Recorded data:
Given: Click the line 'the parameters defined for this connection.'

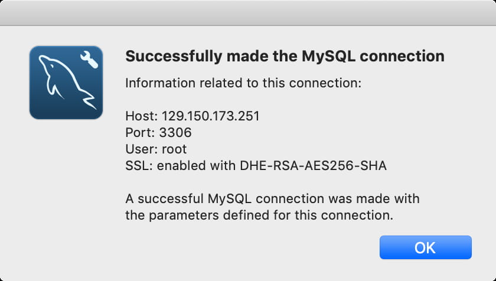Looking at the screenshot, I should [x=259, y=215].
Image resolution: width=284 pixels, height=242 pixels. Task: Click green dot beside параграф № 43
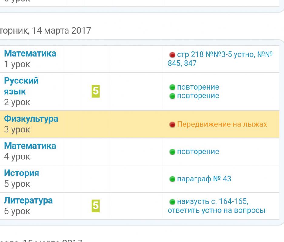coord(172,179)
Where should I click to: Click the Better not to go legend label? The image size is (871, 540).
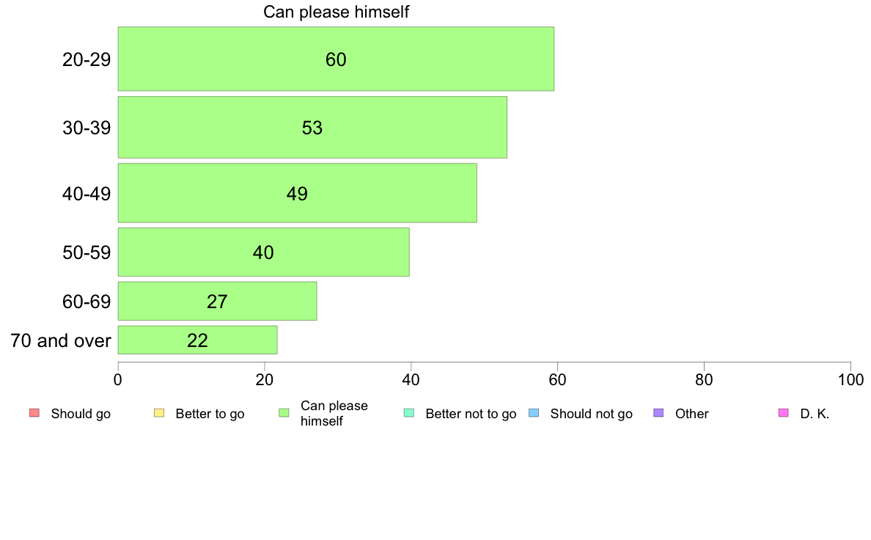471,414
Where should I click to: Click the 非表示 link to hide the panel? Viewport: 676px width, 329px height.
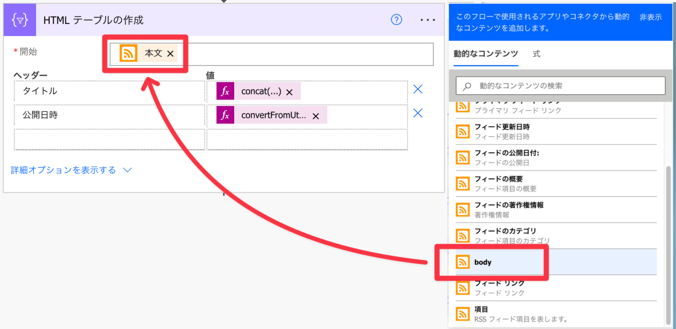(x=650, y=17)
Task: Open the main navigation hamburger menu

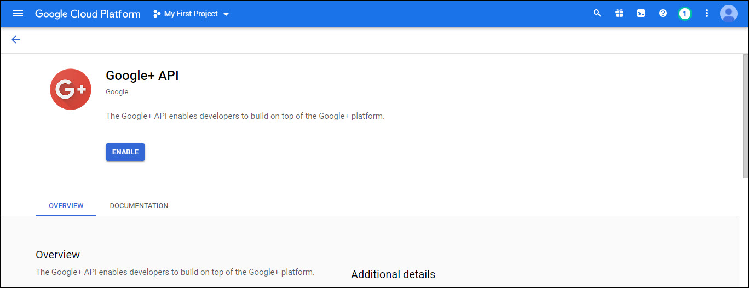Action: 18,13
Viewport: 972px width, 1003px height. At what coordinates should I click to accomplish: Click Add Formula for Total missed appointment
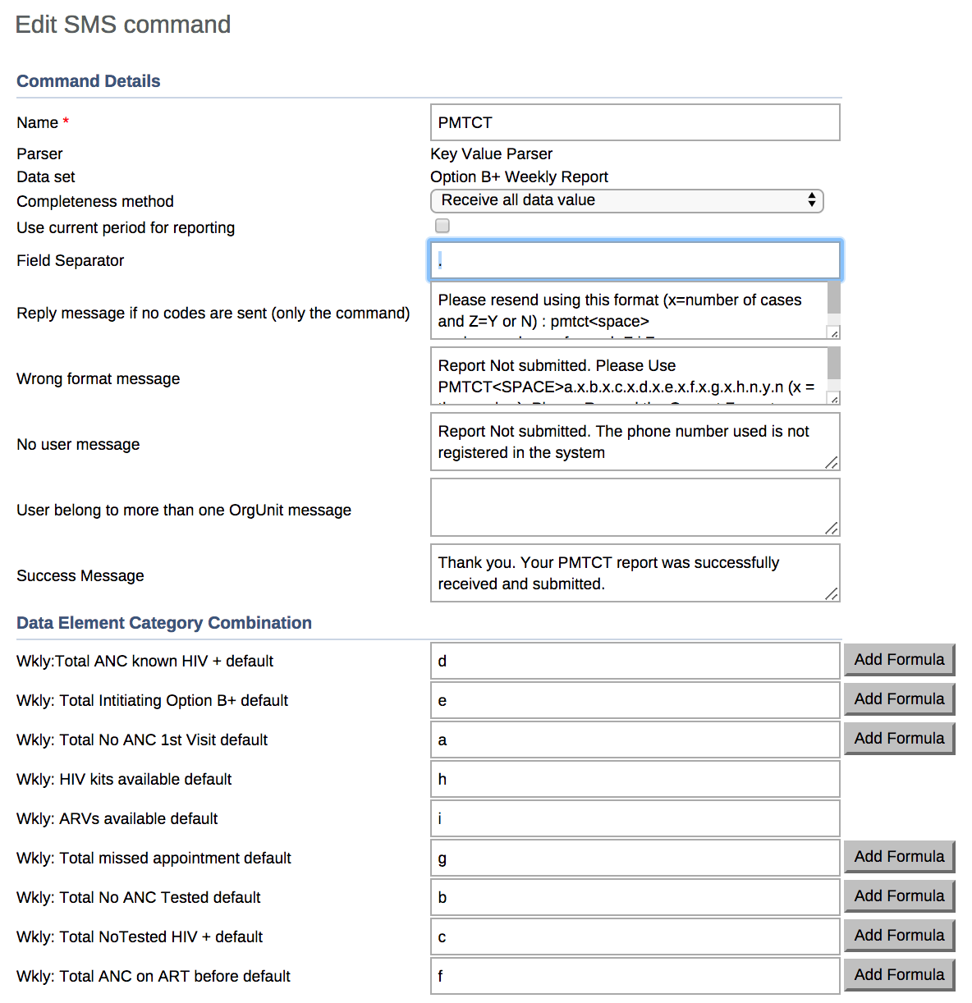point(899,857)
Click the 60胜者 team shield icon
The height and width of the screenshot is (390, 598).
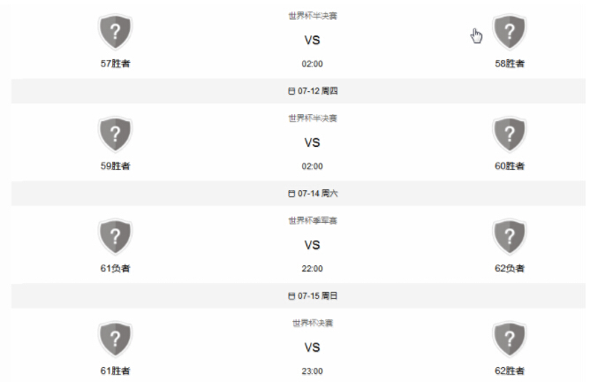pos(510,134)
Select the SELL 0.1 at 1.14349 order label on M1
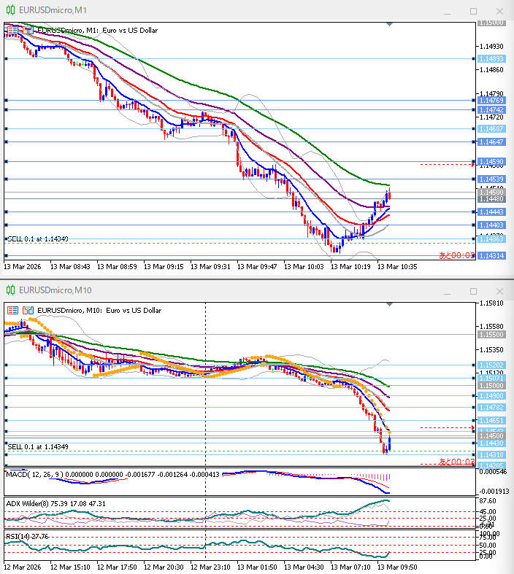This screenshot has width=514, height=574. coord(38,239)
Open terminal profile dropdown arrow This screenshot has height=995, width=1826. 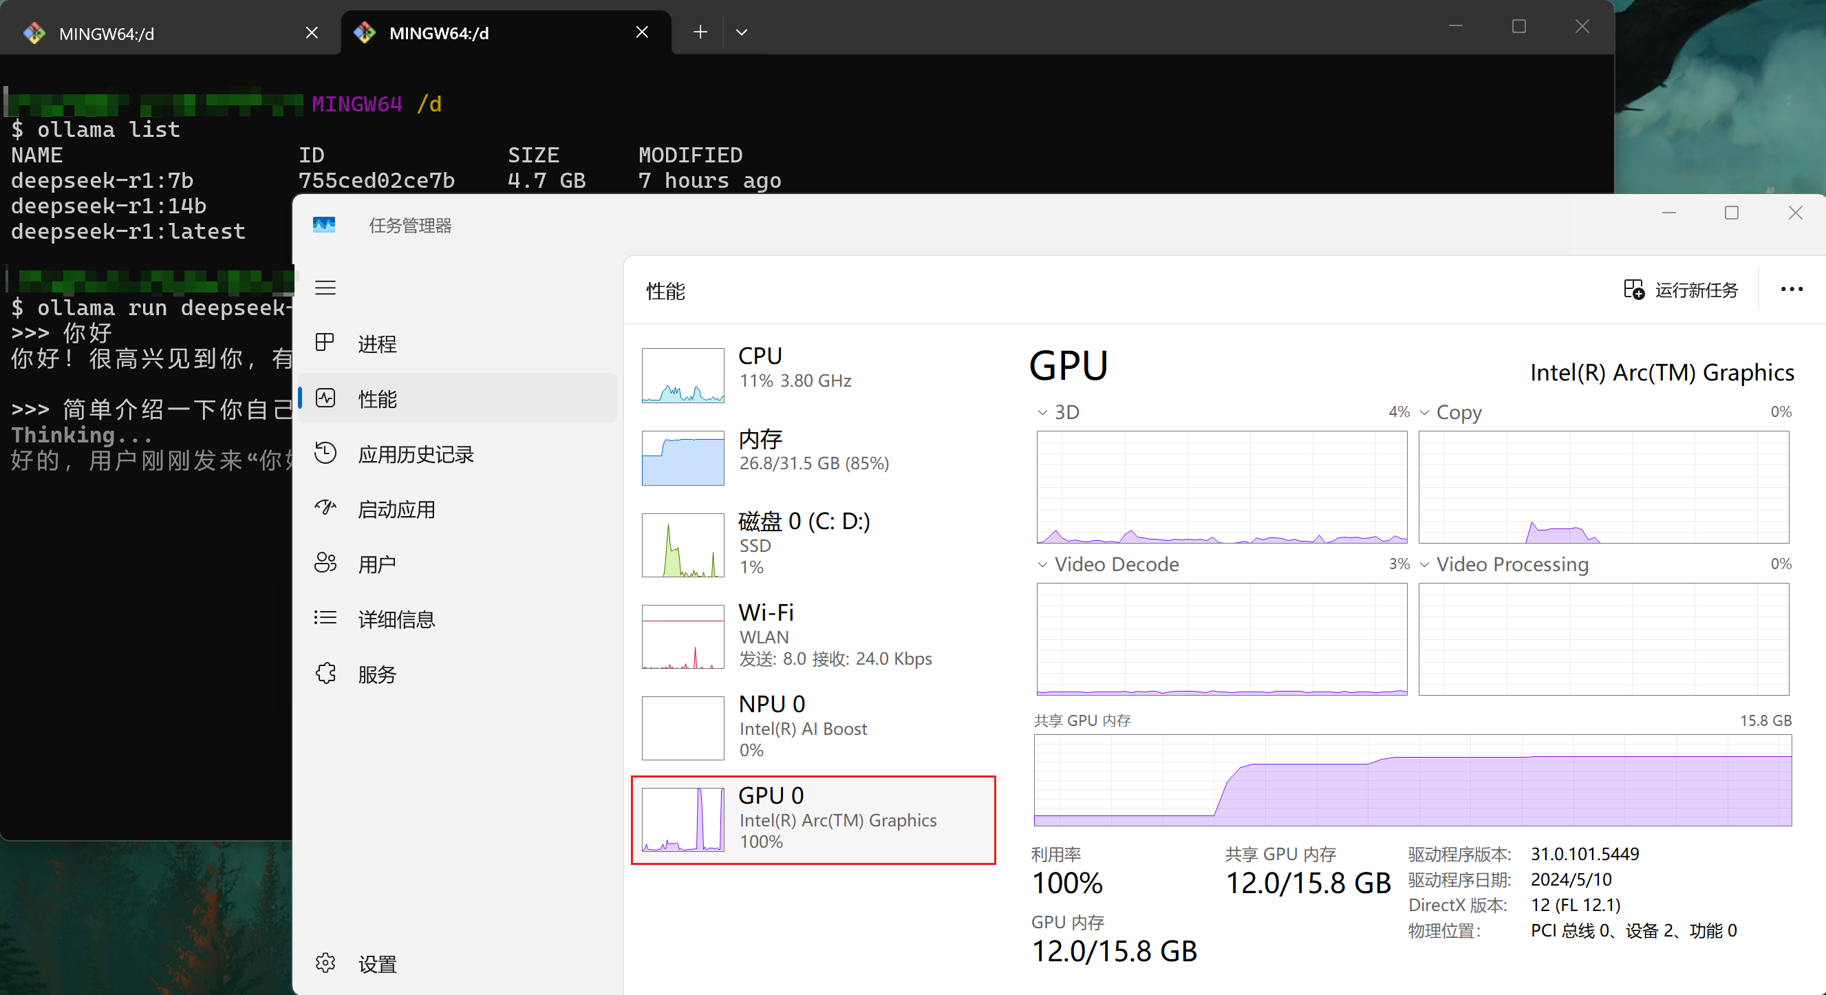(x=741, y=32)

■ YOUR OBJECTIVE: In the data above, take the line with "Where should I click to: Click the 非表示", the line with "Click the 60胜者 team shield icon", and every line between, and set them down exactly without pictures.

■ REPLY TO THE TASK:
Where should I click to: Click the 非表示 link to hide the panel? Viewport: 676px width, 329px height.
(x=650, y=17)
Task: Open the main navigation hamburger menu

Action: 18,13
Viewport: 972px width, 1003px height. At what coordinates should I click to accomplish: Click Add Formula for Total missed appointment
point(899,857)
Click the 60胜者 team shield icon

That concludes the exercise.